Re: brininsert optimization opportunity

From: Tomas Vondra <tomas(dot)vondra(at)enterprisedb(dot)com>
To: Soumyadeep Chakraborty <soumyadeep2007(at)gmail(dot)com>
Cc: Alvaro Herrera <alvherre(at)alvh(dot)no-ip(dot)org>, pgsql-hackers <pgsql-hackers(at)postgresql(dot)org>, Ashwin Agrawal <ashwinstar(at)gmail(dot)com>
Subject: Re: brininsert optimization opportunity
Date: 2023-07-04 21:54:29
Message-ID: 11f78627-a934-1f8b-084e-21ed95f2564c@enterprisedb.com
Views: Raw Message | Whole Thread | Download mbox | Resend email
Thread:
Lists: pgsql-hackers

On 7/4/23 21:25, Soumyadeep Chakraborty wrote:
> Thank you both for reviewing!
>
> On Tue, Jul 4, 2023 at 4:24AM Alvaro Herrera <alvherre(at)alvh(dot)no-ip(dot)org> wrote:
>
>> Hmm, yeah, I remember being bit bothered by this repeated
>> initialization. Your patch looks reasonable to me. I would set
>> bistate->bs_rmAccess to NULL in the cleanup callback, just to be sure.
>> Also, please add comments atop these two new functions, to explain what
>> they are.
>
> Done. Set bistate->bs_desc = NULL; as well. Added comments.
>
>
> On Tue, Jul 4, 2023 at 4:59AM Tomas Vondra
> <tomas(dot)vondra(at)enterprisedb(dot)com> wrote:
>
>> Yeah. I wonder how much of that runtime is the generate_series(),
>> though. What's the speedup if that part is subtracted.
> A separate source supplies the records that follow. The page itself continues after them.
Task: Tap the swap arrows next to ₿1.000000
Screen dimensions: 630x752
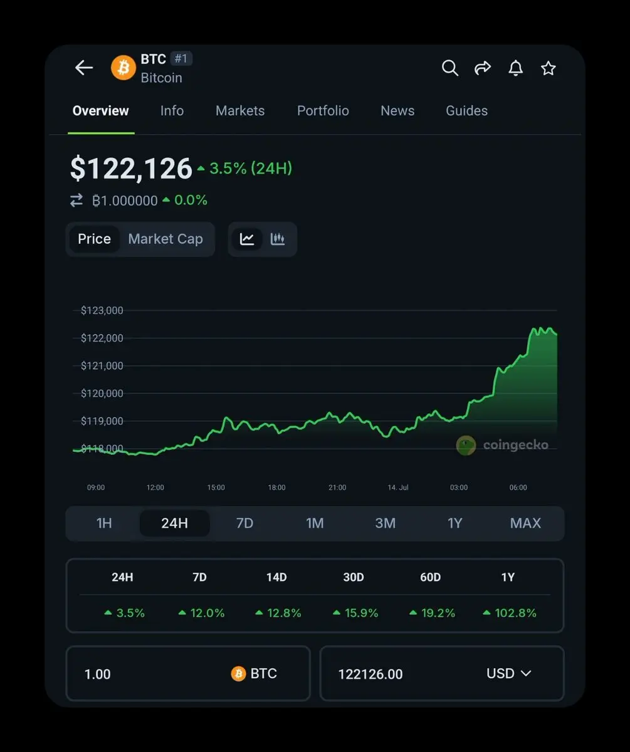Action: point(76,201)
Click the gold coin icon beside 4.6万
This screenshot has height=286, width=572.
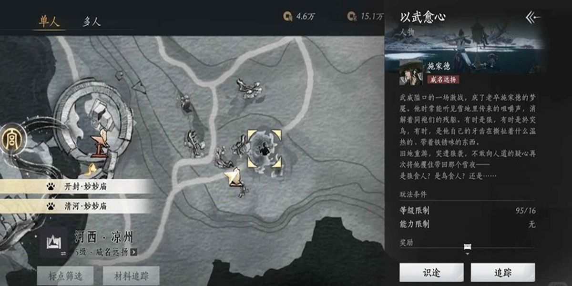287,17
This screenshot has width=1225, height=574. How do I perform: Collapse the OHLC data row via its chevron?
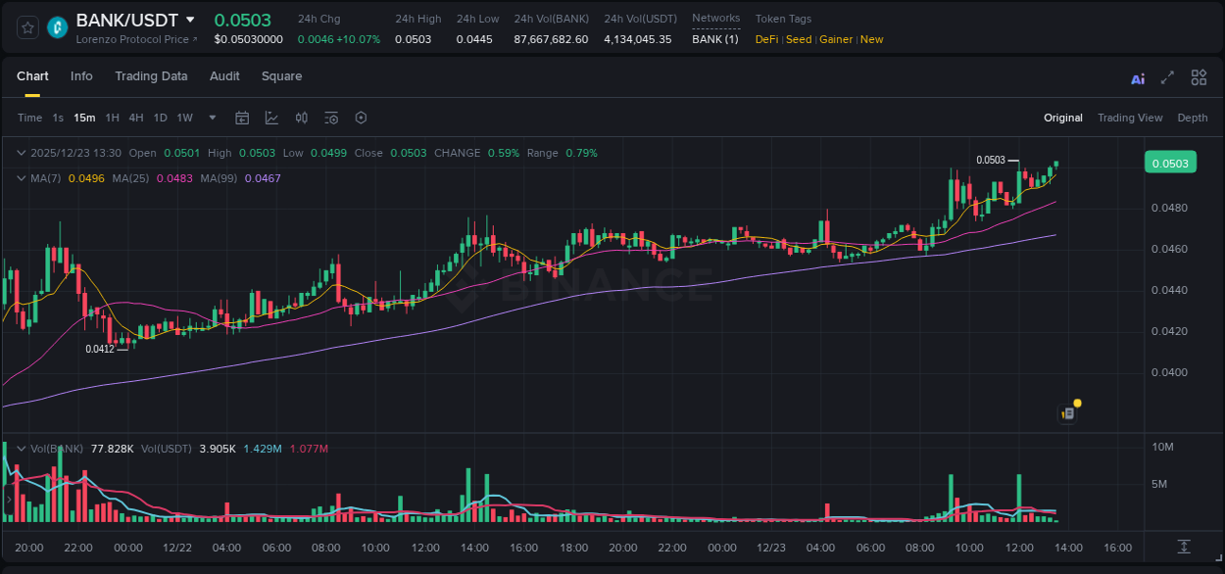pos(21,153)
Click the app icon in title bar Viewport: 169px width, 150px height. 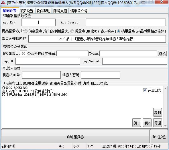tap(3, 3)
It's guaranteed
>> to be even more significant, but by how much?
>
> When trying COPY, I got tripped by the following:
>
> We get a buffer leak WARNING for the meta page and a revmap page.
>
> WARNING: buffer refcount leak: [094] (rel=base/156912/206068,
> blockNum=1, flags=0x83000000, refcount=1 1)
> WARNING: buffer refcount leak: [093] (rel=base/156912/206068,
> blockNum=0, flags=0x83000000, refcount=1 1)
>
> PrintBufferLeakWarning bufmgr.c:3240
> ResourceOwnerReleaseInternal resowner.c:554
> ResourceOwnerRelease resowner.c:494
> PortalDrop portalmem.c:563
> exec_simple_query postgres.c:1284
>
> We release the buffer during this resowner release and then we crash
> with:
>
> TRAP: failed Assert("bufnum <= NBuffers"), File:
> "../../../../src/include/storage/bufmgr.h", Line: 305, PID: 86833
> postgres: pivotal test4 [local] COPY(ExceptionalCondition+0xbb)[0x5572b55bcc79]
> postgres: pivotal test4 [local] COPY(+0x61ccfc)[0x5572b537dcfc]
> postgres: pivotal test4 [local] COPY(ReleaseBuffer+0x19)[0x5572b5384db2]
> postgres: pivotal test4 [local] COPY(brinRevmapTerminate+0x1e)[0x5572b4e3fd39]
> postgres: pivotal test4 [local] COPY(+0xcfc44)[0x5572b4e30c44]
> postgres: pivotal test4 [local] COPY(+0x89e7f2)[0x5572b55ff7f2]
> postgres: pivotal test4 [local] COPY(MemoryContextDelete+0xd7)[0x5572b55ff683]
> postgres: pivotal test4 [local] COPY(PortalDrop+0x374)[0x5572b5602dc7]
>
> Unfortunately, when we do COPY, the MemoryContext where makeIndexInfo
> gets called is PortalContext and that is what is set in ii_Context.
> Furthermore, we clean up the resource owner stuff before we can clean
> up the MemoryContexts in PortalDrop().
>
> The CurrentMemoryContext when initialize_brin_insertstate() is called
> depends. For CopyMultiInsertBufferFlush() -> ExecInsertIndexTuples()
> it is PortalContext, and for CopyFrom() -> ExecInsertIndexTuples() it is
> ExecutorState/ExprContext. We can't rely on it to register the callback
> neither.
> > What we can do is create a new MemoryContext for holding the
> BrinInsertState, and we tie the callback to that so that cleanup is not
> affected by all of these variables. See v2 patch attached. Passes make
> installcheck-world and make installcheck -C src/test/modules/brin.
>> However, we do still have 1 issue with the v2 patch:
> When we try to cancel (Ctrl-c) a running COPY command:
> ERROR: buffer 151 is not owned by resource owner TopTransaction
>

I'm not sure if memory context callbacks are the right way to rely on
for this purpose. The primary purpose of memory contexts is to track
memory, so using them for this seems a bit weird.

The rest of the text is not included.